───── Listed records

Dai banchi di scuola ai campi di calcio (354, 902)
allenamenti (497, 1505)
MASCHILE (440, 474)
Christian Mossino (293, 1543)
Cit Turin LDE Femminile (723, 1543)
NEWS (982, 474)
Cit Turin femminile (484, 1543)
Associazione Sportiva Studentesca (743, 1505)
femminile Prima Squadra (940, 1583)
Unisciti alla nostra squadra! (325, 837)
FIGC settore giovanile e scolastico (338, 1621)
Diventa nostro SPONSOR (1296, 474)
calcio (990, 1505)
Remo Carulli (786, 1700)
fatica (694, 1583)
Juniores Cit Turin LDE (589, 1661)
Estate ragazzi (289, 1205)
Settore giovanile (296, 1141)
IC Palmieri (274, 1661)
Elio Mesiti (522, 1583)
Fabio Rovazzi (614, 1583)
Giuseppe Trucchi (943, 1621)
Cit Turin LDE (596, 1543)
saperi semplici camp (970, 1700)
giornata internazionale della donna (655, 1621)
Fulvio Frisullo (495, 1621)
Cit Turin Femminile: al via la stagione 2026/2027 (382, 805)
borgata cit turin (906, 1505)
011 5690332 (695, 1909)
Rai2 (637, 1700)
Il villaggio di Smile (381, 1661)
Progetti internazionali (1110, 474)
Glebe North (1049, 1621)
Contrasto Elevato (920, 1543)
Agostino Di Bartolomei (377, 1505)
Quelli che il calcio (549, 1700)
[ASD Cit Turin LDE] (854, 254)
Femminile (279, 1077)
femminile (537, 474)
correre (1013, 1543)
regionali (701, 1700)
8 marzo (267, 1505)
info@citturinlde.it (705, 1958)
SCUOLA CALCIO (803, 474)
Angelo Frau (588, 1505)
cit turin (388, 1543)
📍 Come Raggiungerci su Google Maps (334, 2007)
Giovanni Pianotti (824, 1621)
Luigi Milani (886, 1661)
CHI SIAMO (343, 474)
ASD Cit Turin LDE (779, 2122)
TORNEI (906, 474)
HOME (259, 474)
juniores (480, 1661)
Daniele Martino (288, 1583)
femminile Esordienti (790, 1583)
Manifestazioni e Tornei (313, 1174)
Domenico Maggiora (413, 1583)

──────────

Activity → The listing is to be retyped in full, exactly as shown.

Your solution →
Dai banchi di scuola ai campi di calcio (354, 902)
allenamenti (497, 1505)
MASCHILE (440, 474)
Christian Mossino (293, 1543)
Cit Turin LDE Femminile (723, 1543)
NEWS (982, 474)
Cit Turin femminile (484, 1543)
Associazione Sportiva Studentesca (743, 1505)
femminile Prima Squadra (940, 1583)
Unisciti alla nostra squadra! (325, 837)
FIGC settore giovanile e scolastico (338, 1621)
Diventa nostro SPONSOR (1296, 474)
calcio (990, 1505)
Remo Carulli (786, 1700)
fatica (694, 1583)
Juniores Cit Turin LDE (589, 1661)
Estate ragazzi (289, 1205)
Settore giovanile (296, 1141)
IC Palmieri (274, 1661)
Elio Mesiti (522, 1583)
Fabio Rovazzi (614, 1583)
Giuseppe Trucchi (943, 1621)
Cit Turin LDE (596, 1543)
saperi semplici camp (970, 1700)
giornata internazionale della donna (655, 1621)
Fulvio Frisullo (495, 1621)
Cit Turin Femminile: al via la stagione 2026/2027 (382, 805)
borgata cit turin (906, 1505)
011 5690332 (695, 1909)
Rai2 (637, 1700)
Il villaggio di Smile (381, 1661)
Progetti internazionali (1110, 474)
Glebe North (1049, 1621)
Contrasto Elevato (920, 1543)
Agostino Di Bartolomei (377, 1505)
Quelli che il calcio (549, 1700)
[ASD Cit Turin LDE] (854, 254)
Femminile (279, 1077)
femminile (537, 474)
correre (1013, 1543)
regionali (701, 1700)
8 marzo (267, 1505)
info@citturinlde.it (705, 1958)
SCUOLA CALCIO (803, 474)
Angelo Frau (588, 1505)
cit turin (388, 1543)
📍 Come Raggiungerci su Google Maps (334, 2007)
Giovanni Pianotti (824, 1621)
Luigi Milani (886, 1661)
CHI SIAMO (343, 474)
ASD Cit Turin LDE (779, 2122)
TORNEI (906, 474)
HOME (259, 474)
juniores (480, 1661)
Daniele Martino (288, 1583)
femminile Esordienti (790, 1583)
Manifestazioni e Tornei (313, 1174)
Domenico Maggiora (413, 1583)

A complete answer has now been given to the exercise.